MVGB: I haven’t worn black since the funeral of my late husband, the last living castrato. And I changed for the entertainment portion of the funeral, in which I sank a medley of sixteen of my most famous arias. If you’re axink about fat sinkers, I’m all for it.

GCN: How about innovative stagings? What is the proper function of an opera director?

MVGB: I love innovative staginks if it was my idea. Like my underwater “Tosca” at the Baths of Caracalla. Otherwise, I walk out. Stage directors should be like Marcel Marceau: seen and not heard from.

GCN: Are you presently collaborating with Deborah Drattell, Jake Heggie, Marvin Hamlisch, or other leading composers on important new works?

MVGB: I just completed my new Philip Glass CD, “The Four Last Notes.”

GCN: What should audiences bring to Symphony Space?

MVGB: They should brink the word “brava!” and use it frequently and loudly, plus flowers to throw and giff. And recorders to make pirate tapes.
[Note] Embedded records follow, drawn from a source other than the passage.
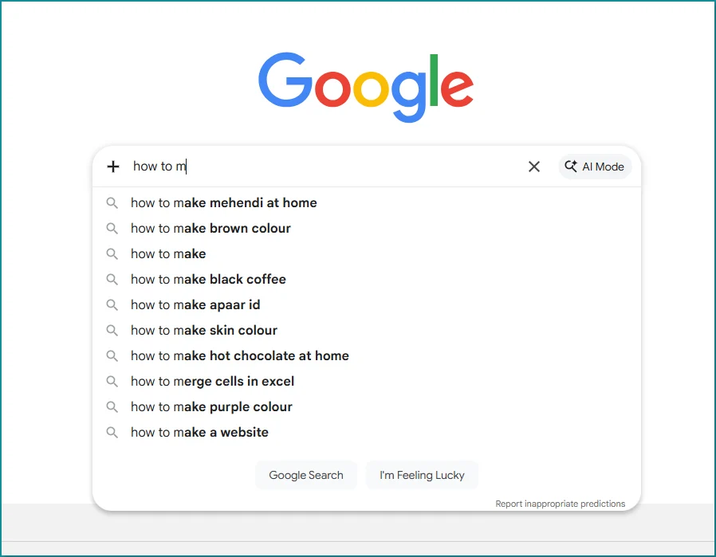Choose the 'how to make' suggestion
The height and width of the screenshot is (557, 716).
[x=168, y=253]
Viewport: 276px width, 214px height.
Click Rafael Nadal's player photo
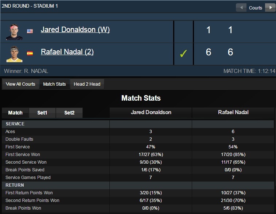(14, 54)
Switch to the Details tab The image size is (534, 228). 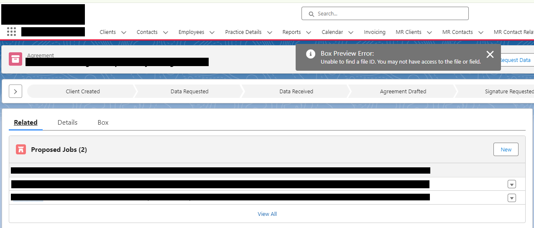[x=67, y=123]

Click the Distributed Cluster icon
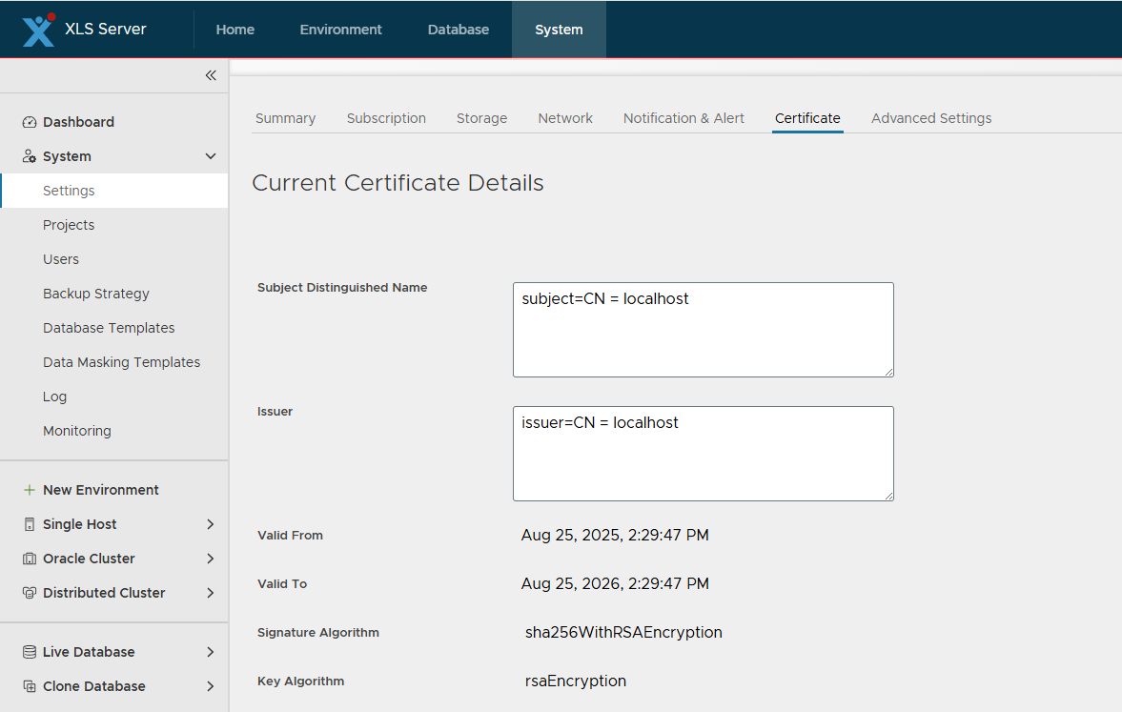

This recital program is ambitious as always—more so, as I am resurrectink two scenas from my youth, vhat I haven’t sank in almost twenty years. One, the final scene from Donizetti’s “Roberto Devereux,” is a huge, difficult scena. A great mad scene – well, at least it’s a mad scene when I sink it. Therefore, the program is more heavily operatic than usual, which is the opposite direction most ol’—mature—divas go in. But, I ain’t most divas.

GCN: What becomes a legend most?

MVGB: Come to the recital and see. I’ll be vearink it!